Pull out each line in the data below that contains the string "Instruction", counting only matches with the same capitalization.

# Task input:
(begin)

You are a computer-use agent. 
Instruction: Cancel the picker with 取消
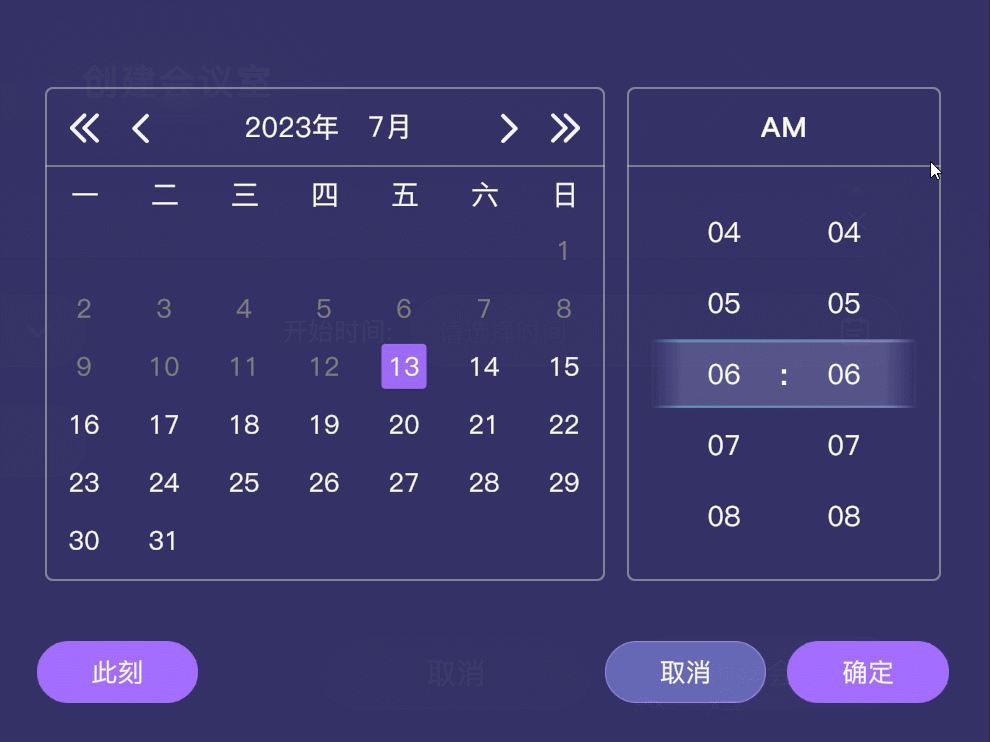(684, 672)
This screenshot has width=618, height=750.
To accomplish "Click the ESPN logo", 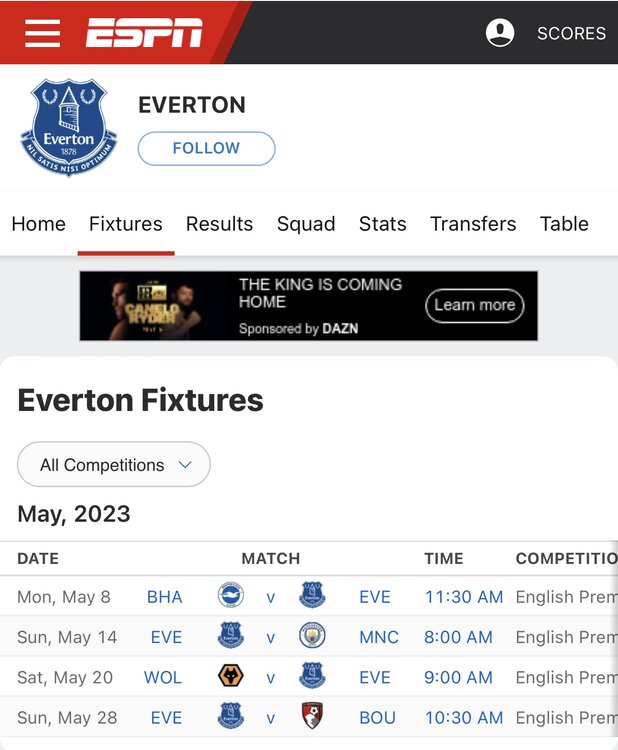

(end)
(begin)

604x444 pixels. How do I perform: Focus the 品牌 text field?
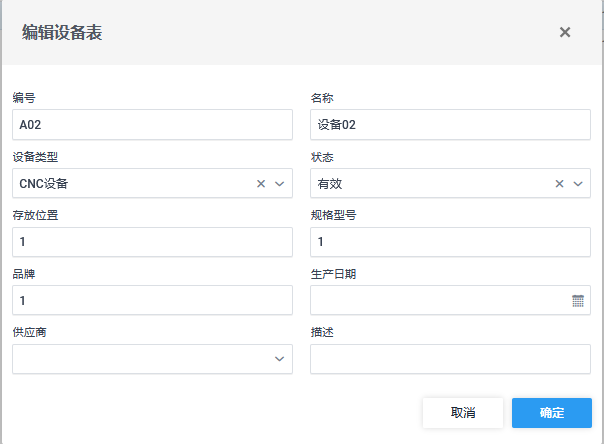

(end)

# Output for this exercise:
Instruction: Cancel the picker with 取消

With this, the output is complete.